> [Tugas yang Dikerjakan]
1 > Menurut teks tentang krisis ekonomi Sri Lanka, mengapa pendapatan dari sektor pariwisata terpuruk, dan mengapa keterpurukan itu berpengaruh besar bagi perekonomian Sri Lanka? Jawablah dalam satu sampai tiga kalimat.
2 > Kembalikan seluruh bagian teks tentang krisis ekonomi Sri Lanka mulai dari "Sejak awal tahun" sampai dengan "semakin memperburuk keadaan." tanpa perubahan apa pun.

> [Teks Bacaan]
-------------------------
Sri Lanka, sebuah negara kepulauan di Samudera Hindia, mengalami salah satu krisis ekonomi terparah dalam sejarahnya pada tahun 2022. Krisis ini bukan hanya merupakan hasil dari kondisi ekonomi global, tetapi juga disebabkan oleh kesalahan tata kelola yang berlarut-larut dan keputusan politik yang sangat merugikan. Banyak yang menyebut situasi ini sebagai "ekonomi runtuh," di mana sistem dan struktur yang ada tidak mampu lagi menopang kebutuhan masyarakatnya.
Sejak awal tahun 2022, Sri Lanka menghadapi berbagai tantangan besar. Inflasi melambung tinggi, kelangkaan bahan pangan dan energi terjadi di mana-mana, serta mata uang nasional, Lira Sri Lanka, mengalami depresiasi signifikan. Penyebab utama dari semua ini adalah kebijakan ekonomi yang tidak tepat dari pemerintah yang berkuasa saat itu. Misalnya, penghapusan pajak yang sangat mendukung bisnis besar, diikuti oleh keputusan untuk beralih sepenuhnya ke pertanian organik, tanpa persiapan yang memadai, semakin memperburuk keadaan.
Krisis di Sri Lanka sebenarnya telah dimulai sejak beberapa tahun lalu, namun menjadi lebih jelas dan terasa pada tahun 2022. Pendapatan dari sektor pariwisata, yang merupakan salah satu tumpuan utama ekonomi Sri Lanka, terpuruk akibat pandemi COVID-19. Selain itu, utang luar negeri yang kian menumpuk membuat pemerintah berada dalam posisi yang sulit. Keputusan untuk meminjam dari lembaga internasional dan negara-negara lain berujung pada beban utang yang tinggi, tanpa adanya rencana pelunasan yang jelas.
-------------------------
> [Data yang Ditampilkan]
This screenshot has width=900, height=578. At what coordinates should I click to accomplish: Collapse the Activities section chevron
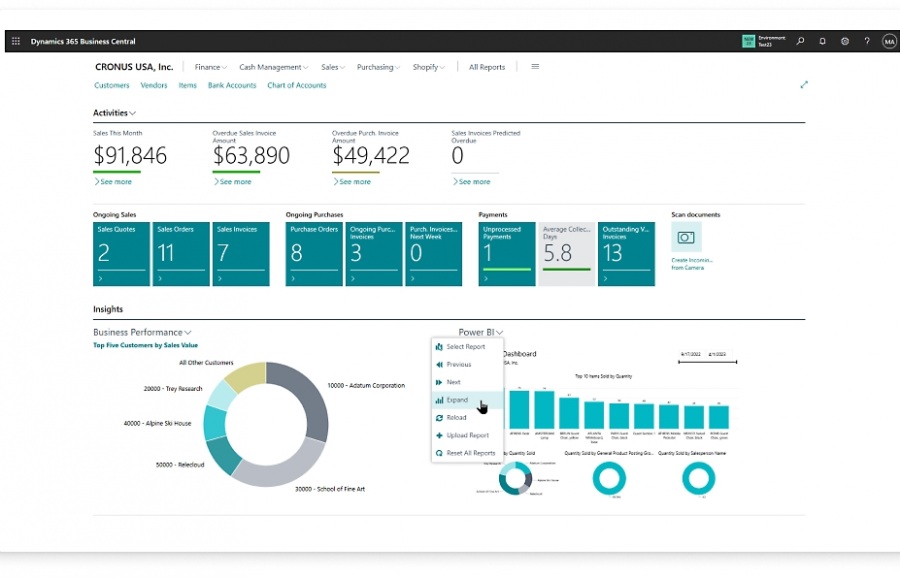(x=133, y=112)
-------------------------
> [Jawaban Setiap Tugas]
1 > Pendapatan sektor pariwisata terpuruk akibat pandemi COVID-19. Keterpurukan itu berpengaruh besar karena pariwisata merupakan salah satu tumpuan utama ekonomi Sri Lanka.

2 >
Sejak awal tahun 2022, Sri Lanka menghadapi berbagai tantangan besar. Inflasi melambung tinggi, kelangkaan bahan pangan dan energi terjadi di mana-mana, serta mata uang nasional, Lira Sri Lanka, mengalami depresiasi signifikan. Penyebab utama dari semua ini adalah kebijakan ekonomi yang tidak tepat dari pemerintah yang berkuasa saat itu. Misalnya, penghapusan pajak yang sangat mendukung bisnis besar, diikuti oleh keputusan untuk beralih sepenuhnya ke pertanian organik, tanpa persiapan yang memadai, semakin memperburuk keadaan.